**Exercise prompt**
Your task is to retype the lines from the opening of the material through the line that includes "This screenshot has height=515, width=1366.". Do not copy the pictures.

**Material for this exercise**
▶

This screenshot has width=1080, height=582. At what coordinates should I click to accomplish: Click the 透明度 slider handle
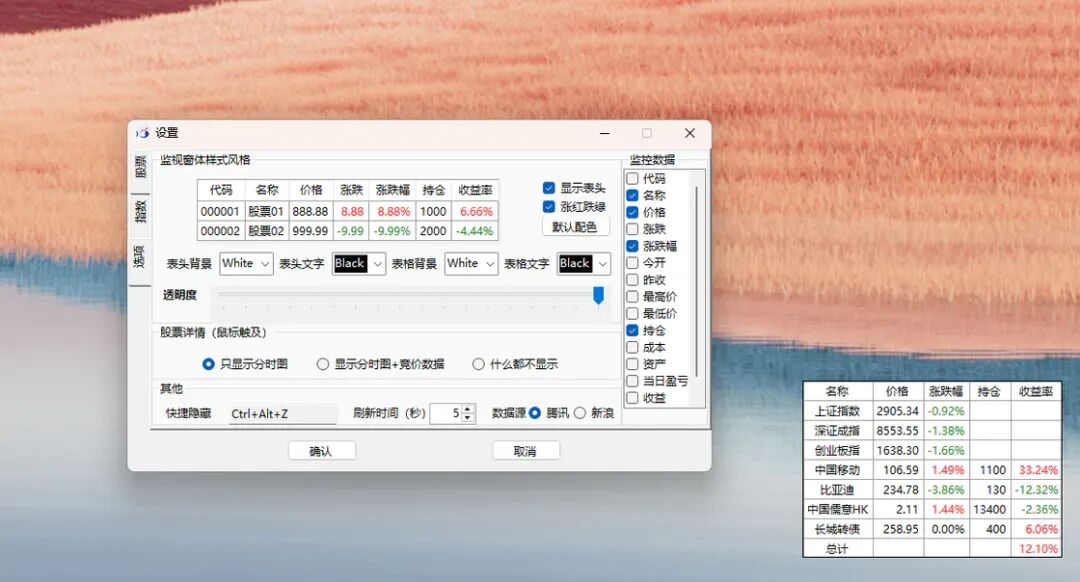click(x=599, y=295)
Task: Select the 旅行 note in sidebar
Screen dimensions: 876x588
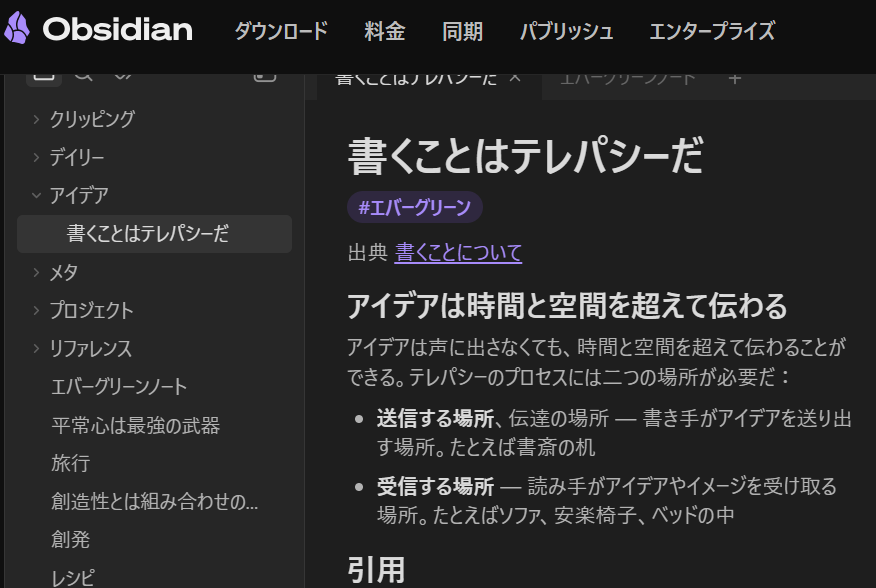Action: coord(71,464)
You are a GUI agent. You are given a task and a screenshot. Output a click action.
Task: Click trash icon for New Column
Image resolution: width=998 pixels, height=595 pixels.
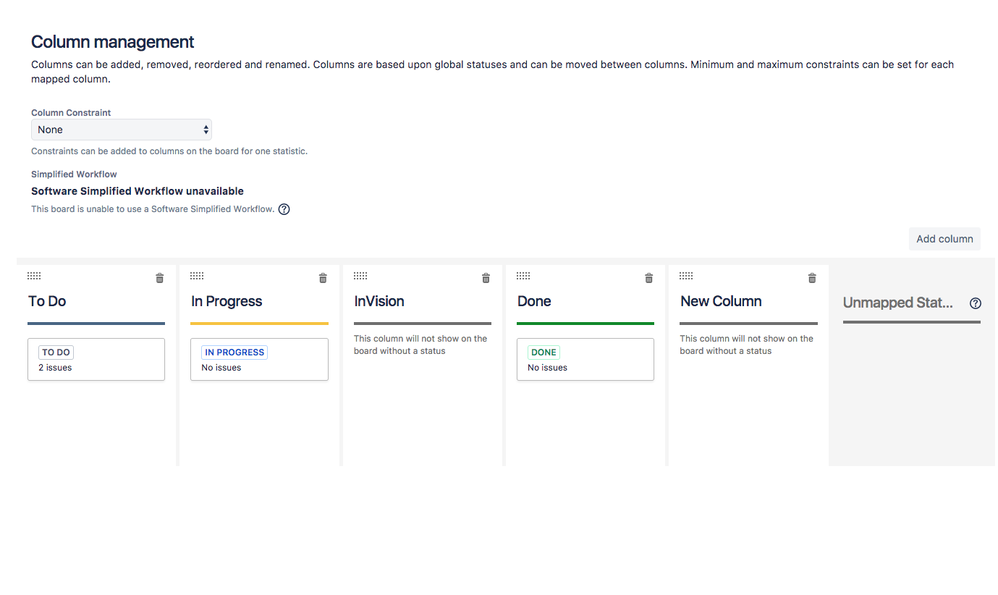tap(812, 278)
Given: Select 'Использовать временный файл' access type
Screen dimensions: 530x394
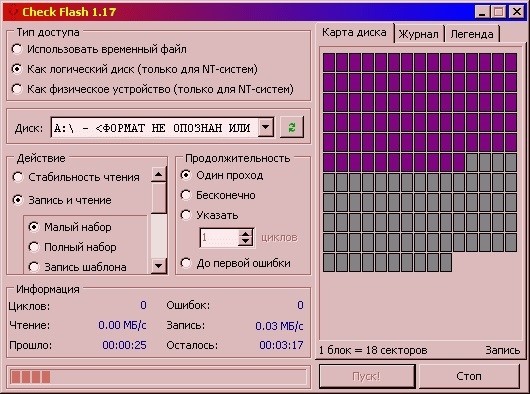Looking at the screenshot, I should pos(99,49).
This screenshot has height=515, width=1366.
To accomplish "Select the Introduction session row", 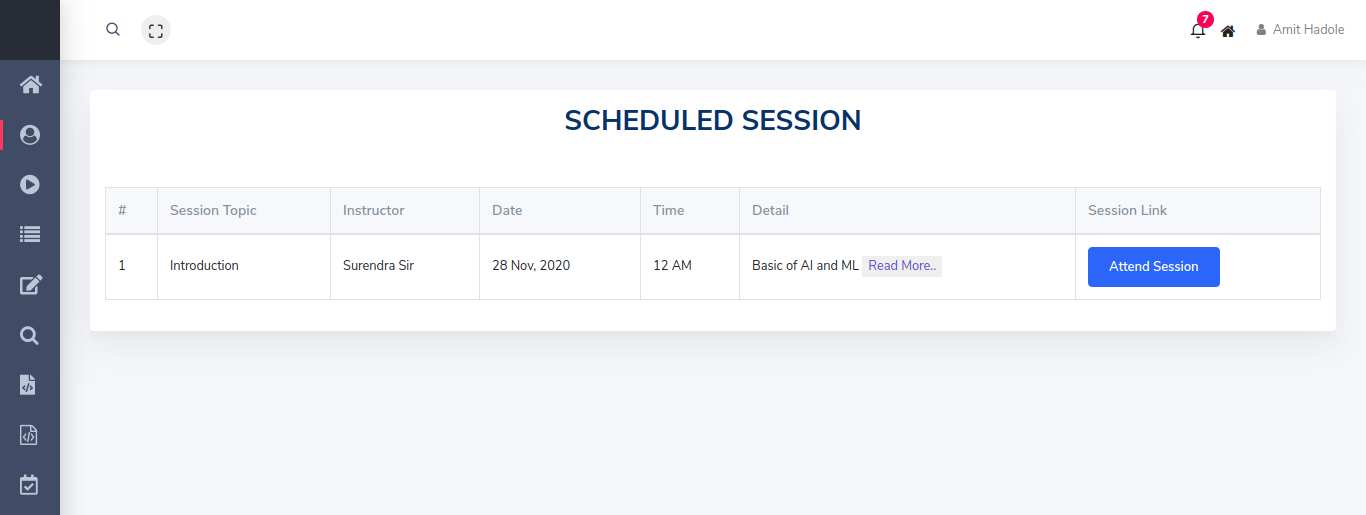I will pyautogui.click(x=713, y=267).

◀

**Task response**
This screenshot has width=1080, height=582. At what coordinates should I click to accomplish: Click the 透明度 slider handle
click(x=599, y=295)
Task: Select the 旅行 note in sidebar
Screen dimensions: 876x588
Action: coord(71,464)
You are a GUI agent. You are given a task and a screenshot. Output a click action.
Task: Click trash icon for New Column
Image resolution: width=998 pixels, height=595 pixels.
tap(812, 278)
Given: Select 'Использовать временный файл' access type
Screen dimensions: 530x394
Looking at the screenshot, I should pos(99,49).
This screenshot has height=515, width=1366.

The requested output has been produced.